Als Schriftsteller, Literaturwissenschaftler, -kritiker und Integrationsfigur
für die Autoren seines Landes hat Mohammed Barrada in Marokko und in
der arabischen Welt hohe Geltung. Seit 1979 veröffentlichte er zwei
Romane und einen Band mit Erzählungen. Sein Erzählen ist im westlichen
Sinn modern, seine Themen kommen aus der Gegenwart Marokkos - der Romanauszug
"Das flüchtige Licht" (1993) findet sich in der INTERLIT-Anthologie
"Andere Länder - andere Zeiten".
Barrada hat wichtige literaturtheoretische Schriften aus dem Französischen
ins Arabische übertragen (u.a. Roland Barthes). Er war einer der Gründer
des marokkanischen Schriftstellerverbands und von 1976-83 dessen gewählter
Präsident. In all seinen Büchern und Funktionen dominiert ein
Engagement: für das Recht auf eigene Sicht, für die Selbstbestimmung
der Individuen.
Lebenslauf
Mohammed Barrada *, geb. 1938 in Rabat/Marokko, aufgewachsen in Fes.
Studium der arabischen Literatur in Fes und 1955-60 in Kairo; bis 1964 bei
Radio Marokko, danach wissenschaftlicher Mitarbeiter, später Dozent
an der Universität in Rabat; 1970-73 Dissertations-Vorbereitungen in
Paris. 1976-83 Präsident des marokkanischen Schriftstellerverbands;
zahlreiche Beiträge für marokkanische und arabische Printmedien.
Lebt in Rabat, wo er arabische Literatur lehrt.
Veröffentlichungen
Seit 1979 ein Band mit Erzählungen, zwei Romane und diverse wissenschaftliche
Arbeiten. Übersetzungen (erster Roman) ins Englische, Französische,
Spanische und erstmals ins Deutsche für die INTERLIT-Anthologie "Andere
Länder - andere Zeiten" (Auszüge des zweiten Romans). Übersetzer
literaturtheoretischer Schriften (u.a. von Roland Barthes, Michail Bakhtine,
Abdelkabir Khatibi) aus dem Französischen ins Arabische.
Deutsch:
"Das flüchtige Licht" (Romanauszug, Original 1993), Übers.

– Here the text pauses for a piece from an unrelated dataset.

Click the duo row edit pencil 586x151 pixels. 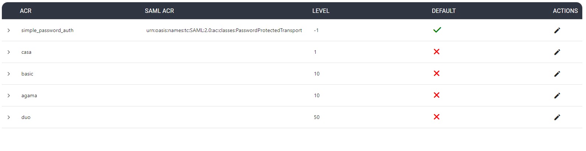[557, 117]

Kristina Stock, in: "Andere Länder - andere Zeiten" (Anthologie),
Hg. Interlit e.V., Marino Verlag, München 1997.
"Dollars" (Erzählung), in: "Das Kamel auf der Palme.
Erzählungen aus Marokko", Hg. Peter M. Dienstbier und Mohamed
Ellorhaoui, Maro Verlag, Augsburg 1993.
Arabisch:
"ad-Dan' al-harib" (Roman), Editions Le Fennec, Casablanca
1993.
"Lu'bat al-nisyân" (Roman), Dâr al-amân,
Rabat 1987.
Französisch:
"Le jeu de l'oubli" (Roman - Original 1987), Actes Sud, Arles
1993.
Englisch:
"The Game of Forgetting" (Roman - Original 1987), Quartet,
London 1997.
* In englischen und französischen Ausgaben lautet die Umschrift
des arabischen Namens zumeist "Mohamed Berrada".